Roberto Fassi e Paolo Costa raccontano l’edizione 2026 della storica pubblicazione della Famiglia Bosina nata nel 1956 che raccoglie aneddoti e riflessioni sulla città giardino tra passato e futuro
La tradizione varesina torna protagonista tra gli scaffali della Biblioteca «Bruna Brambilla». Giovedì 19 marzo, alle ore 17:45, le sale di via Como ospiteranno la presentazione del «Calandàri d’ra Famiglia Bosina» per l’anno 2026. Un appuntamento ormai classico per chi ama la storia locale, curato da Roberto Fassi e Paolo Costa, che offrirà un viaggio tra i ricordi, le tradizioni e le prospettive future del territorio prealpino.

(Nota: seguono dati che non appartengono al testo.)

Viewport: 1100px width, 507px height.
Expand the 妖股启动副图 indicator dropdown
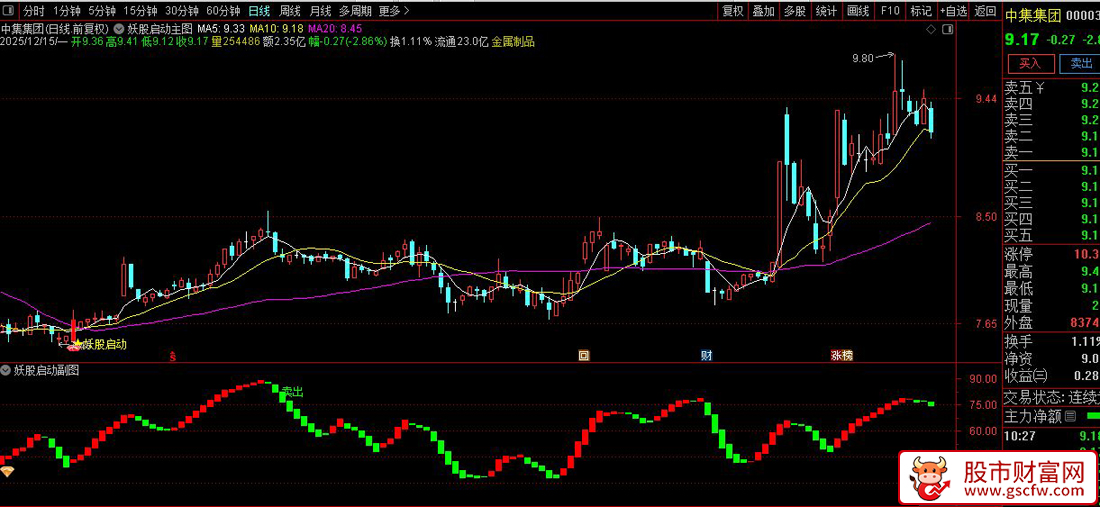[x=6, y=370]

Un archivio di storie e identità
Pubblicato ininterrottamente dal 1956, il «Calandàri» rappresenta molto più di un semplice elenco di giorni e mesi. È un vero e proprio archivio culturale che custodisce la memoria collettiva di Varese, dalle celebrazioni popolari come la Giöbia e il Carnevale fino alle evoluzioni della vita economica cittadina. All’interno della pubblicazione trovano spazio poesie, aneddoti e curiosità, ma soprattutto le storie di uomini e donne che, pur rimanendo spesso nell’ombra, hanno servito la città con dedizione e passione. «Il calendario raccoglie storie del passato e del presente – spiegano i volontari della biblioteca – offrendo spunti di riflessione preziosi anche per la Varese che verrà».

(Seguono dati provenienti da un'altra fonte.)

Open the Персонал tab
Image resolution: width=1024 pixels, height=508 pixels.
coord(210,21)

Un viaggio inedito sul tram Varese-Luino
Oltre alla presentazione della pubblicazione annuale, l’incontro di giovedì proporrà un approfondimento storico di grande fascino curato dal professor Roberto Fassi. Attraverso l’ausilio di immagini inedite, i partecipanti potranno rivivere l’atmosfera dello storico itinerario del tram Varese-Luino. Si tratta di un tassello fondamentale della mobilità e della storia sociale del secolo scorso, un collegamento che ha unito per decenni la città giardino con le sponde del Lago Maggiore, segnando la vita di generazioni di pendolari e viaggiatori.
Tradizione e convivialità
L’incontro, organizzato dai volontari della Biblioteca «Bruna Brambilla», si concluderà seguendo lo spirito di accoglienza che contraddistingue l’associazione. Al termine degli interventi e della proiezione delle immagini, verrà infatti offerto il tradizionale aperitivo. Sarà un’occasione informale per scambiare opinioni con i relatori, sfogliare le pagine del nuovo calendario e condividere quel senso di appartenenza alla comunità bosina che la pubblicazione stessa si propone di tramandare da settant’anni.